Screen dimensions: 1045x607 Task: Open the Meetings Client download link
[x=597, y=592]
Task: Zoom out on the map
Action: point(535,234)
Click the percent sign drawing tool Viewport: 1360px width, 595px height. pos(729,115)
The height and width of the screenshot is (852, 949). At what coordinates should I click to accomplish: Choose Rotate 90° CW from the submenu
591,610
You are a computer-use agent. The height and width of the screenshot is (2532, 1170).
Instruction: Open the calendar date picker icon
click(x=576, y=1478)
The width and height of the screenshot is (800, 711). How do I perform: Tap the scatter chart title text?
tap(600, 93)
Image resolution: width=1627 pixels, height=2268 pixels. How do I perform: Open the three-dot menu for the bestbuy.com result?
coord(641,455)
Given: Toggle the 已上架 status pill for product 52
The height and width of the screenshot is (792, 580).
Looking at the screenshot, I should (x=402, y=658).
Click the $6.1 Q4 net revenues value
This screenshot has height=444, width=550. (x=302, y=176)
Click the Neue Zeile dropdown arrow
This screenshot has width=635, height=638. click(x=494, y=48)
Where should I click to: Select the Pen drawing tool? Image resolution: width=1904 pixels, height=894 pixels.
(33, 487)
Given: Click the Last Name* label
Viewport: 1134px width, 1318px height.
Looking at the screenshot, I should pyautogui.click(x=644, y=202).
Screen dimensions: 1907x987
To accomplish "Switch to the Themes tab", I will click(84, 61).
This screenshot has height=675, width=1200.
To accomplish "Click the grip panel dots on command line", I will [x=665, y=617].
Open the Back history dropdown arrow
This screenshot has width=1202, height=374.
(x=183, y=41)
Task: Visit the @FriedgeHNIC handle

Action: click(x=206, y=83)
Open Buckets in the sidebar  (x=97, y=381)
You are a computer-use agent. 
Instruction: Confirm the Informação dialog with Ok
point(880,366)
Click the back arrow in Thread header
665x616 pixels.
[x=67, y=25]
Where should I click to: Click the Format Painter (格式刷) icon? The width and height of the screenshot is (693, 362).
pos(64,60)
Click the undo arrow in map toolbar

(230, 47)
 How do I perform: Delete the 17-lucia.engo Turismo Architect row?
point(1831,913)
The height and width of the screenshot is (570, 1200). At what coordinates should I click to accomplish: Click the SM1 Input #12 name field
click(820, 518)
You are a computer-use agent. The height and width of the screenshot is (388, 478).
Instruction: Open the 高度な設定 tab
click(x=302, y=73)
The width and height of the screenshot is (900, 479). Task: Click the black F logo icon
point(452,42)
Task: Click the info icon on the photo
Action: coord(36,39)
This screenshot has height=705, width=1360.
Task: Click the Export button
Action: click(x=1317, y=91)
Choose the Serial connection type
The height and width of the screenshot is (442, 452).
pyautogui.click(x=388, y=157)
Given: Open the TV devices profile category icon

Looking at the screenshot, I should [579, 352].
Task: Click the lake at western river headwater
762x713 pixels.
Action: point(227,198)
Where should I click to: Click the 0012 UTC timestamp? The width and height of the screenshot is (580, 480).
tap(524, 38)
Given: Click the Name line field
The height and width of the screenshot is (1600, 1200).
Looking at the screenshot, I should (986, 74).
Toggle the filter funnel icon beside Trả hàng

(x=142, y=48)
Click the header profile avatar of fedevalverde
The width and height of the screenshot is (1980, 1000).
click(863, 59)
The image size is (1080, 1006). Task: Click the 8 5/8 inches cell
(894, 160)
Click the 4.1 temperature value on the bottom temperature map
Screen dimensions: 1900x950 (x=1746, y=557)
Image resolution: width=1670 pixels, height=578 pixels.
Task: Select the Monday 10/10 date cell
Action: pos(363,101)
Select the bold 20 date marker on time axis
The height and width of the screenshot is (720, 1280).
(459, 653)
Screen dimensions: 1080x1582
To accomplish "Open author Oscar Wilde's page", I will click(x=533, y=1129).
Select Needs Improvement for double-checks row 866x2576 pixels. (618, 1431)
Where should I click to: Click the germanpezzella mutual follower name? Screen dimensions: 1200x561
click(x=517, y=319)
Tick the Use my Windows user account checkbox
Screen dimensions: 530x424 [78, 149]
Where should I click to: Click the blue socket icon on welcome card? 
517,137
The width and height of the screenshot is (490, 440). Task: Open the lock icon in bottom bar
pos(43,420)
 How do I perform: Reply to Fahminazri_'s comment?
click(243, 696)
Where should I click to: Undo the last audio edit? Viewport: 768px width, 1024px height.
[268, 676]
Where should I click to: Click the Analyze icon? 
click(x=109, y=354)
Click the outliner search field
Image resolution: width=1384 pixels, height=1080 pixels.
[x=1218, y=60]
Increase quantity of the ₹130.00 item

______

## [WHAT TO WORK ON]
Your answer should be the listing itself, repeated exactly.

## [RESULT OF THE EXERCISE]
Screen dimensions: 1045x607 Task: Open the Meetings Client download link
[x=597, y=592]
Task: Zoom out on the map
Action: point(535,234)
Click the percent sign drawing tool Viewport: 1360px width, 595px height. pos(729,115)
The height and width of the screenshot is (852, 949). At what coordinates should I click to accomplish: Choose Rotate 90° CW from the submenu
591,610
You are a computer-use agent. The height and width of the screenshot is (2532, 1170).
Instruction: Open the calendar date picker icon
click(x=576, y=1478)
The width and height of the screenshot is (800, 711). How do I perform: Tap the scatter chart title text?
tap(600, 93)
Image resolution: width=1627 pixels, height=2268 pixels. How do I perform: Open the three-dot menu for the bestbuy.com result?
coord(641,455)
Given: Toggle the 已上架 status pill for product 52
The height and width of the screenshot is (792, 580).
Looking at the screenshot, I should (x=402, y=658).
Click the $6.1 Q4 net revenues value
This screenshot has height=444, width=550. (x=302, y=176)
Click the Neue Zeile dropdown arrow
This screenshot has width=635, height=638. click(x=494, y=48)
Where should I click to: Select the Pen drawing tool? Image resolution: width=1904 pixels, height=894 pixels.
(33, 487)
Given: Click the Last Name* label
Viewport: 1134px width, 1318px height.
Looking at the screenshot, I should pyautogui.click(x=644, y=202).
Screen dimensions: 1907x987
To accomplish "Switch to the Themes tab", I will click(84, 61).
This screenshot has height=675, width=1200.
To accomplish "Click the grip panel dots on command line", I will [x=665, y=617].
Open the Back history dropdown arrow
This screenshot has width=1202, height=374.
(x=183, y=41)
Task: Visit the @FriedgeHNIC handle

Action: click(x=206, y=83)
Open Buckets in the sidebar  (x=97, y=381)
You are a computer-use agent. 
Instruction: Confirm the Informação dialog with Ok
point(880,366)
Click the back arrow in Thread header
665x616 pixels.
[x=67, y=25]
Where should I click to: Click the Format Painter (格式刷) icon? The width and height of the screenshot is (693, 362).
pos(64,60)
Click the undo arrow in map toolbar

(230, 47)
 How do I perform: Delete the 17-lucia.engo Turismo Architect row?
point(1831,913)
The height and width of the screenshot is (570, 1200). At what coordinates should I click to accomplish: Click the SM1 Input #12 name field
click(820, 518)
You are a computer-use agent. The height and width of the screenshot is (388, 478).
Instruction: Open the 高度な設定 tab
click(x=302, y=73)
The width and height of the screenshot is (900, 479). Task: Click the black F logo icon
point(452,42)
Task: Click the info icon on the photo
Action: coord(36,39)
This screenshot has height=705, width=1360.
Task: Click the Export button
Action: click(x=1317, y=91)
Choose the Serial connection type
The height and width of the screenshot is (442, 452).
pyautogui.click(x=388, y=157)
Given: Open the TV devices profile category icon

Looking at the screenshot, I should [579, 352].
Task: Click the lake at western river headwater
762x713 pixels.
Action: point(227,198)
Where should I click to: Click the 0012 UTC timestamp? The width and height of the screenshot is (580, 480).
tap(524, 38)
Given: Click the Name line field
The height and width of the screenshot is (1600, 1200).
Looking at the screenshot, I should (986, 74).
Toggle the filter funnel icon beside Trả hàng

(x=142, y=48)
Click the header profile avatar of fedevalverde
The width and height of the screenshot is (1980, 1000).
click(863, 59)
The image size is (1080, 1006). Task: Click the 8 5/8 inches cell
(894, 160)
Click the 4.1 temperature value on the bottom temperature map
Screen dimensions: 1900x950 (x=1746, y=557)
Image resolution: width=1670 pixels, height=578 pixels.
Task: Select the Monday 10/10 date cell
Action: pos(363,101)
Select the bold 20 date marker on time axis
The height and width of the screenshot is (720, 1280).
(459, 653)
Screen dimensions: 1080x1582
To accomplish "Open author Oscar Wilde's page", I will click(x=533, y=1129).
Select Needs Improvement for double-checks row 866x2576 pixels. (618, 1431)
Where should I click to: Click the germanpezzella mutual follower name? Screen dimensions: 1200x561
click(x=517, y=319)
Tick the Use my Windows user account checkbox
Screen dimensions: 530x424 [78, 149]
Where should I click to: Click the blue socket icon on welcome card? 
517,137
The width and height of the screenshot is (490, 440). Task: Open the lock icon in bottom bar
pos(43,420)
 How do I perform: Reply to Fahminazri_'s comment?
click(243, 696)
Where should I click to: Undo the last audio edit? Viewport: 768px width, 1024px height.
[268, 676]
Where should I click to: Click the Analyze icon? 
click(x=109, y=354)
Click the outliner search field
Image resolution: width=1384 pixels, height=1080 pixels.
[x=1218, y=60]
Increase quantity of the ₹130.00 item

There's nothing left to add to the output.